• _Records from a dataset_
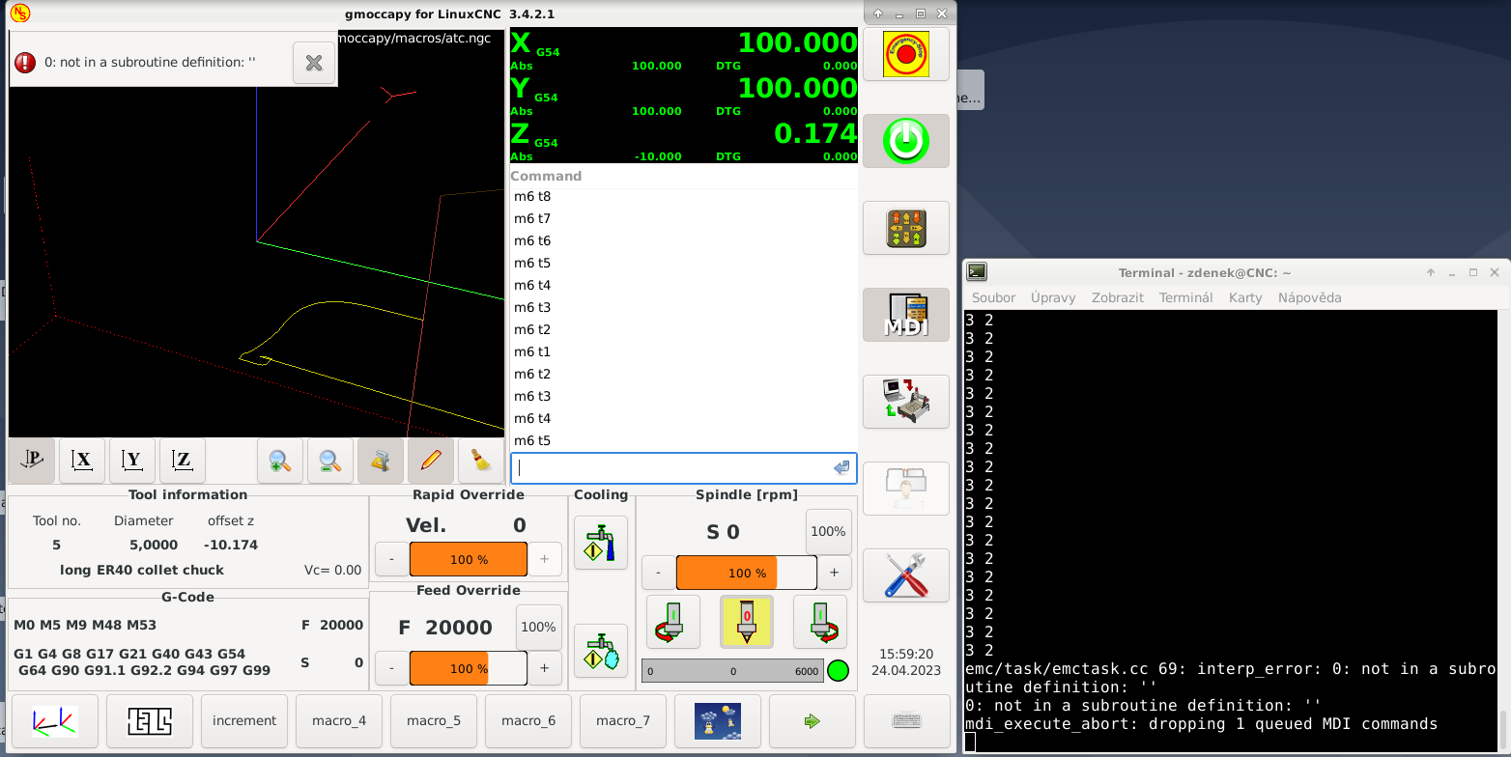Select the auto-run mode icon
This screenshot has width=1511, height=757.
905,401
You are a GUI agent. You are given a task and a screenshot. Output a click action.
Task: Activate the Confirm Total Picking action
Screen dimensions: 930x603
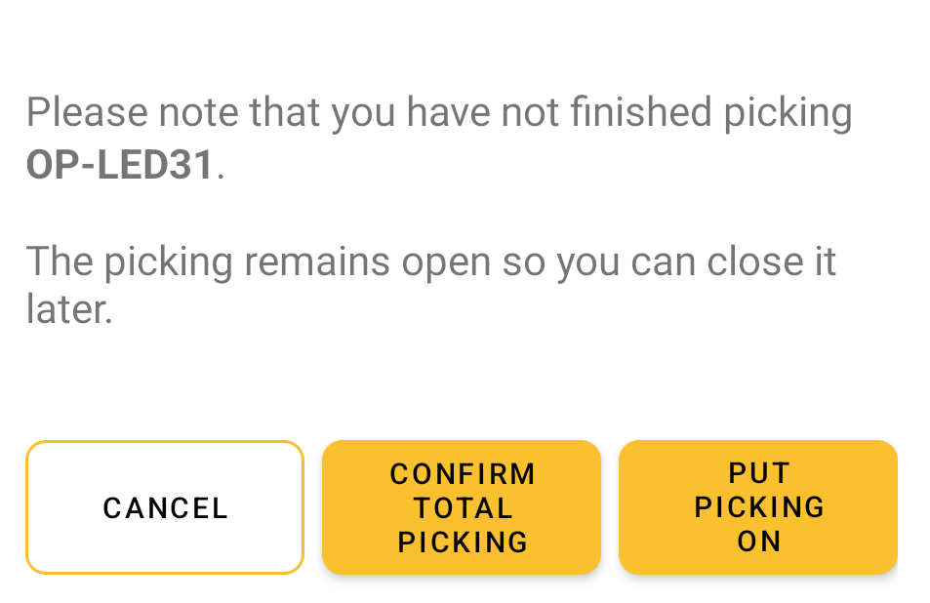click(x=462, y=507)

• _Required action_
No pictures go in the copy. Retype exactly the lines from the one with "You are a GUI" through the last line of the entries above, both included, and nothing more.

• _Problem solution_
You are a GUI agent. You are given a task and a screenshot. Output a click action.
Task: Activate the Confirm Total Picking action
Screen dimensions: 930x603
click(x=462, y=507)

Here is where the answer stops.